Bacall : «Tout dépend de qui est en selle.»
Le maître mot de tout cela, et ce qui va probablement rafler la mise bien plus que la beauté renversante, la silhouette ondoyante et le regard embrumé de Bacall, c’est l’insolence absolue qui se dégage d’elle. Jusqu’à elle, on n’avait jamais parlé à Bogart comme ça. Bacall racontera pourtant qu’elle était tellement terrifiée pendant ses premiers essais pour Hawks qu’elle pressa son menton vers sa poitrine pour masquer ses tremblements, inaugurant ce fameux regard «par en dessous», involontairement langoureux, qui allait lui valoir le surnom éternel de «The Look». On ne sait si elle est vraie, mais la légende est belle. De toute façon, comme souvent dans l’usine à rêves de ces années-là, «Lauren Bacall» est pure construction : Slim Hawks, épouse du cinéaste, la repère en couverture de Harper’s Bazaar et la signale à son mari. Il la signe sous contrat, lui fait prendre des cours de diction et rebaptise cette Betty Perske née dans le Bronx, élevée à Brooklyn, de parents juifs ashkénazes. Mais dans le film, «Bogey» la surnomme tout simplement «Slim», comme la femme de Hawks, socialite notoire à qui elle ressemble un peu.

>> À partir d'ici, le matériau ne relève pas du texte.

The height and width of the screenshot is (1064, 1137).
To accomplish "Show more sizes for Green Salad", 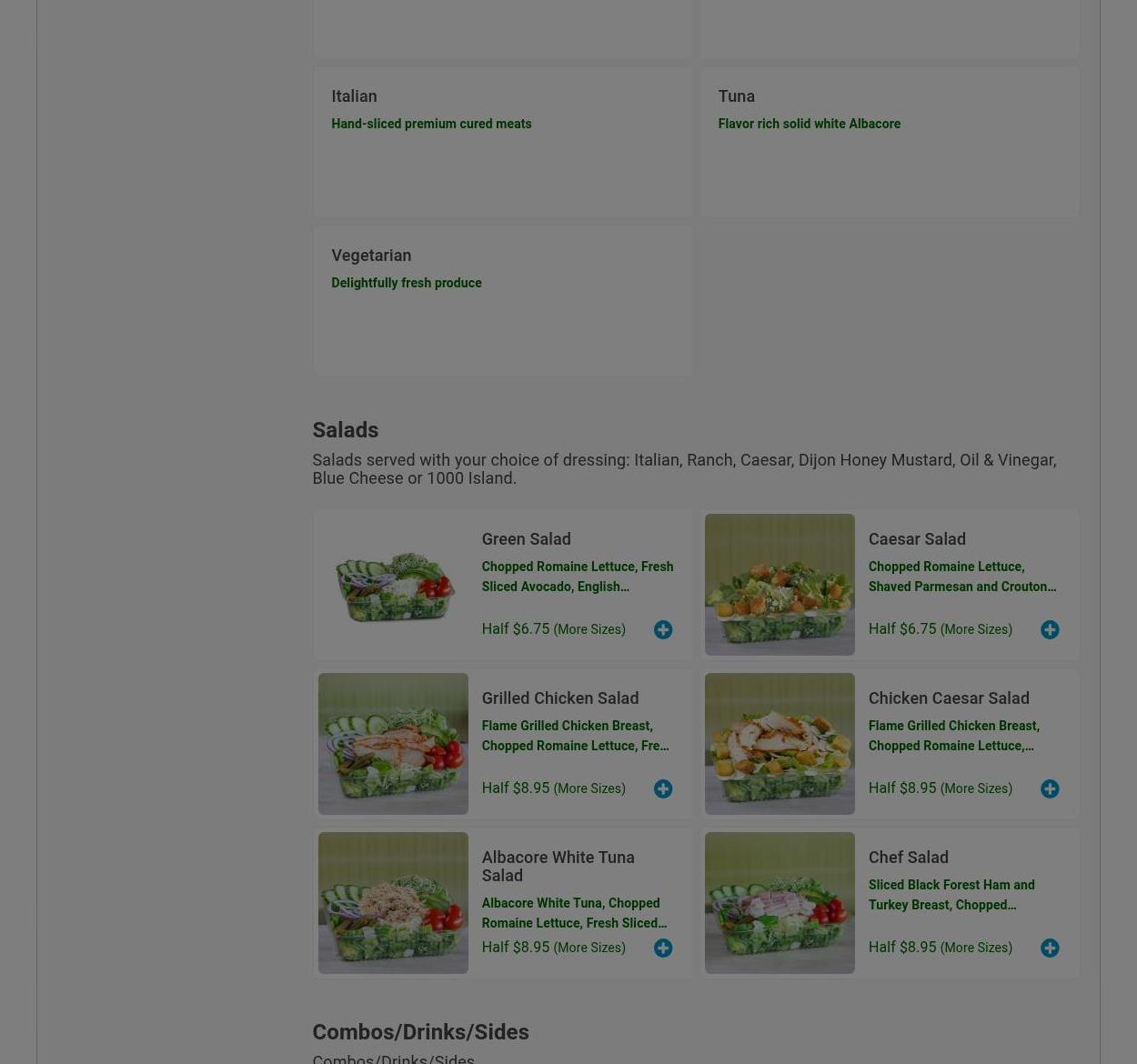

Cette fabrication fait d’elle un mythe à 19 ans. Le plus dur sera la suite évidemment : construire une carrière après ça, et se forger une identité propre après avoir été la moitié d’un couple de cinéma indélébile. Elle s’y emploiera sans relâche, ce sera le dur labeur de sa vie. Elle fait de très beaux films, comme la Femme modèle, scintillante comédie de Minelli, ou l’incandescent mélo de Douglas Sirk E crit sur du vent, mais ne sort pas d’une sorte d’emploi de femme de la jet-set, styliste de mode ou executive woman. Elégante en diable, mais pas aussi vibrante qu’elle le souhaite. C’est finalement à Broadway, sur les planches, qu’elle connaît une véritable reconnaissance dans les années 70.
Yiddish
Après ses treize ans d’union avec Bogart et la mort de celui-ci en 1957, il sera aussi difficile pour elle de se réinventer sentimentalement : un mariage avorté avec Frank Sinatra, et un autre, compliqué, avec l’acteur Jason Robards. «Mrs. Robards», la consonance n’est pas si différente de «Mrs. Bogart»… Elle supportera son alcoolisme sévère pendant huit ans de mariage.
Mais ce qui irrigue le parcours de Bacall, et qui fait l’objet de développements intéressants dans le documentaire de ce soir, c’est ce statut de «star juive», pas très courant pendant l’âge d’or des studios. Bizarrement, Jack Warner n’a jamais cru bon de communiquer sur le fait qu’elle parlait un yiddish parfait, ou qu’elle était une lointaine cousine de Shimon Pérès ! Au détour d’une interview tardive et émouvante, Bacall parle bien de son rapport complexe à sa judéité, regrettant de n’avoir pas réagi aux blagues de Hawks sur les juifs, ou de n’avoir pas cillé non plus à ceux qui lui lançaient, épatés : «C’est dingue, on ne dirait pas !»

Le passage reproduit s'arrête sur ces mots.